Utile netto consolidato pari a 478 milioni di euro, in aumento del +2,1% a/a, a conferma della capacità del Gruppo di generare una redditività costante e sostenibile.

 

  • Crescita trasversale dei volumi intermediati: impieghi netti a clientela1 e raccolta diretta +2% a/a; positiva la performance della raccolta indiretta +9% a/a, supportata dall’andamento di risparmio amministrato (+11% a/a) e gestito (+7% a/a).
  • Proventi oltre 1,6 miliardi di euro (+3,5% a/a): alla resilienza del margine di interesse (+1,8% a/a) si affianca la robusta performance commissionale (+6,9% a/a), trainata dal contributo dei servizi di investimento (+8,4% a/a2).
  • Incremento della base clientela (+3% a/a) supportato dall’acquisizione di 106 mila nuovi clienti. In aumento la clientela digitalizzata e i nuovi clienti acquisiti online (+12%), mentre prosegue l’arricchimento dell’offerta digitale sull’app Crédit Agricole Italia.
  • Collocati ca. 8 miliardi di euro di prodotti Wealth Management ed erogati oltre 5 miliardi di euro di nuovi finanziamenti (+9% a/a), sostenuti dalla performance del segmento imprese.

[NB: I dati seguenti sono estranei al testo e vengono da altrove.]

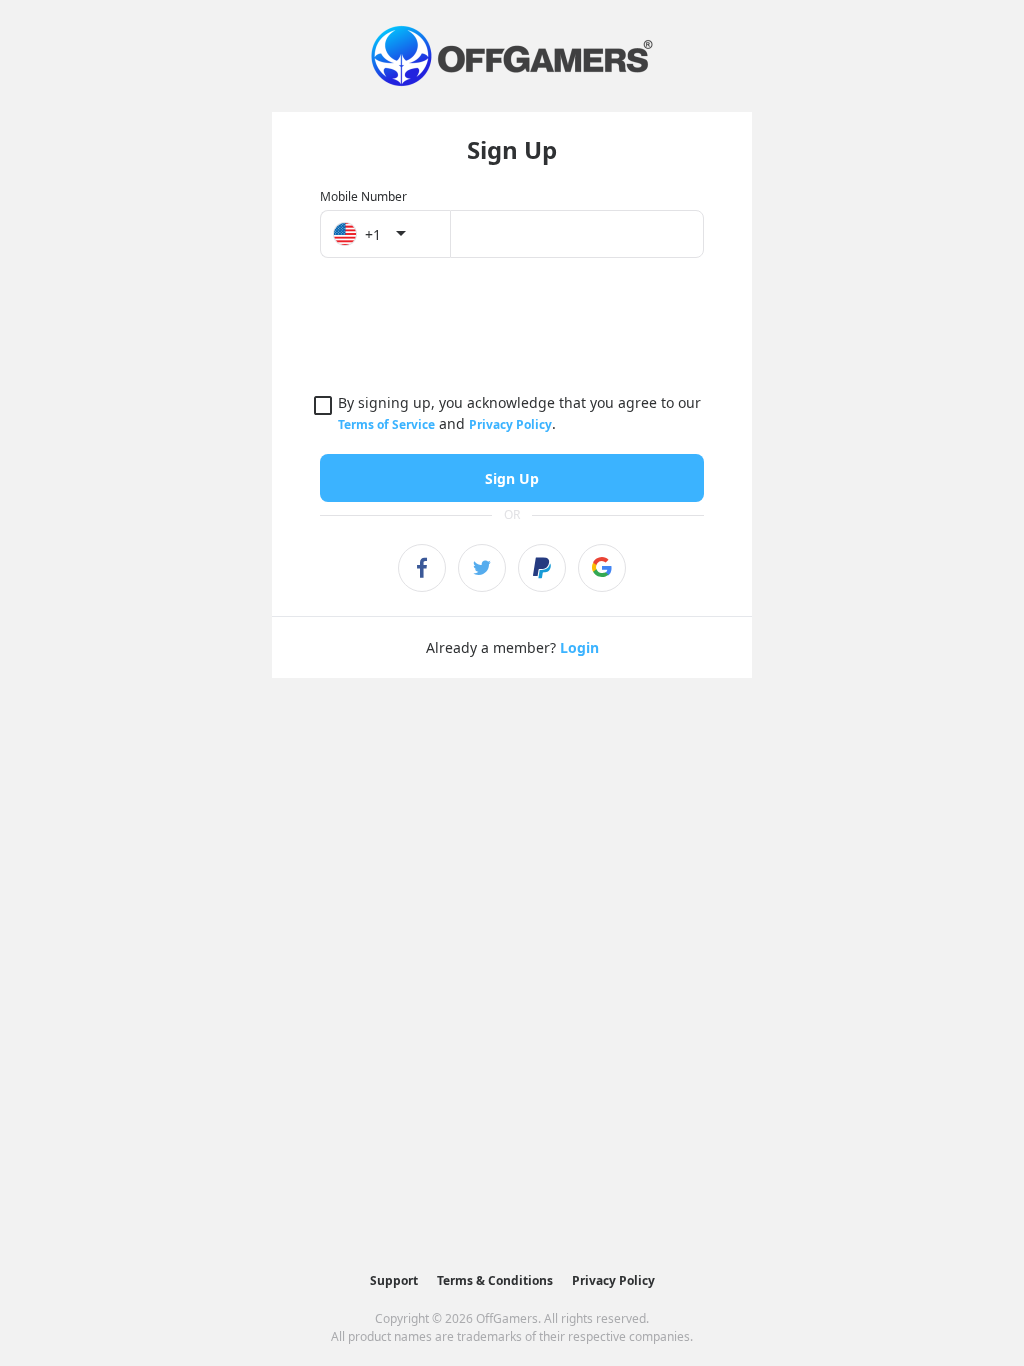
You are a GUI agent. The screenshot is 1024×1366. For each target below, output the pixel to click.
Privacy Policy (510, 424)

  • Oneri operativi in crescita (+1,7% a/a), che incorporano l’accelerazione degli investimenti in innovazione e trasformazione tecnologica previsti dal Piano di Medio Termine; livelli di efficienza che restano solidi, con cost-income al 48,9%.
  • Efficace presidio della qualità degli attivi: NPE ratio lordo e netto in ulteriore riduzione, rispettivamente a 2,5% e 1,0%; coverage ratio in crescita al 61,2% (+183 bps vs dic-25) e costo del credito ai minimi storici (29 bps).
  • Conclusa con successo la prima emissione pubblica dell’anno di Covered Bond in formato Premium, per un controvalore pari ad 1 miliardo di euro e scadenza a 11 anni, la durata più lunga collocata sul mercato da inizio anno da un emittente italiano.
  • Ampio buffer di liquidità con LCR al 193% e solida patrimonializzazione: Common Equity Tier 1 al 13,2%3 e Total Capital Ratio al 18,0%3.